## Instructions to follow
Return every line of the entries that includes the word "agent".

## Data supplied
------------------------------

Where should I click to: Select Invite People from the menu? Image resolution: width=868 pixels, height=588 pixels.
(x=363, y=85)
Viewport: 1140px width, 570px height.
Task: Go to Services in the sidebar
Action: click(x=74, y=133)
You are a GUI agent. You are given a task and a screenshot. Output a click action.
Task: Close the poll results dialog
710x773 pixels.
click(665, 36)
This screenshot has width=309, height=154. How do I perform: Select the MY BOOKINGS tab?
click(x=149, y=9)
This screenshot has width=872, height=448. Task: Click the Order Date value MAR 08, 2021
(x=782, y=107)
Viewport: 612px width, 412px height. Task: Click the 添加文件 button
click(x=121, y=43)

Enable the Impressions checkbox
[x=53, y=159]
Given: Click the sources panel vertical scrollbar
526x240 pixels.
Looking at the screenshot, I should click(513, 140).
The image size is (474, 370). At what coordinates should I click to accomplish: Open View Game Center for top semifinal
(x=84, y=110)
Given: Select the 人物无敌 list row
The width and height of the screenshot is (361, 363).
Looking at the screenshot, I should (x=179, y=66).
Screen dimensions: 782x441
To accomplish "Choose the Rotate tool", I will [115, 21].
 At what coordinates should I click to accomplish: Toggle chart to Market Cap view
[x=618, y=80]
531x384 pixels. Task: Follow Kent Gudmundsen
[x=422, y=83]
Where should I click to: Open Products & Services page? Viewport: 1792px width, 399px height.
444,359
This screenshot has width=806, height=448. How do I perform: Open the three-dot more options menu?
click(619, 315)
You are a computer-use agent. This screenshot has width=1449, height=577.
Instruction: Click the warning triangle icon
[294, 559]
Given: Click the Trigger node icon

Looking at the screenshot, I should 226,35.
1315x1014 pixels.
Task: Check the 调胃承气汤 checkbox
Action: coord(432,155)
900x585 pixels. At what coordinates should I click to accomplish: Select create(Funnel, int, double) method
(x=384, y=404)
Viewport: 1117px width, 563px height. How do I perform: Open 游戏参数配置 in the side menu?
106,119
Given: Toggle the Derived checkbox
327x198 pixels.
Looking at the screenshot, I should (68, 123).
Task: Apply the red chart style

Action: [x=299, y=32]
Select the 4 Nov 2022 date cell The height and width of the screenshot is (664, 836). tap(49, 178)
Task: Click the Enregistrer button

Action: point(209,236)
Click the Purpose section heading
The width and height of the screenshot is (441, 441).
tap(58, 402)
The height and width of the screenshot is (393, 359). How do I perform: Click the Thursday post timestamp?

------------------------------

## Final answer
You are a GUI agent. You are given a task and a screenshot. Output a click action.
You are a computer-use agent. This screenshot has width=1449, height=577.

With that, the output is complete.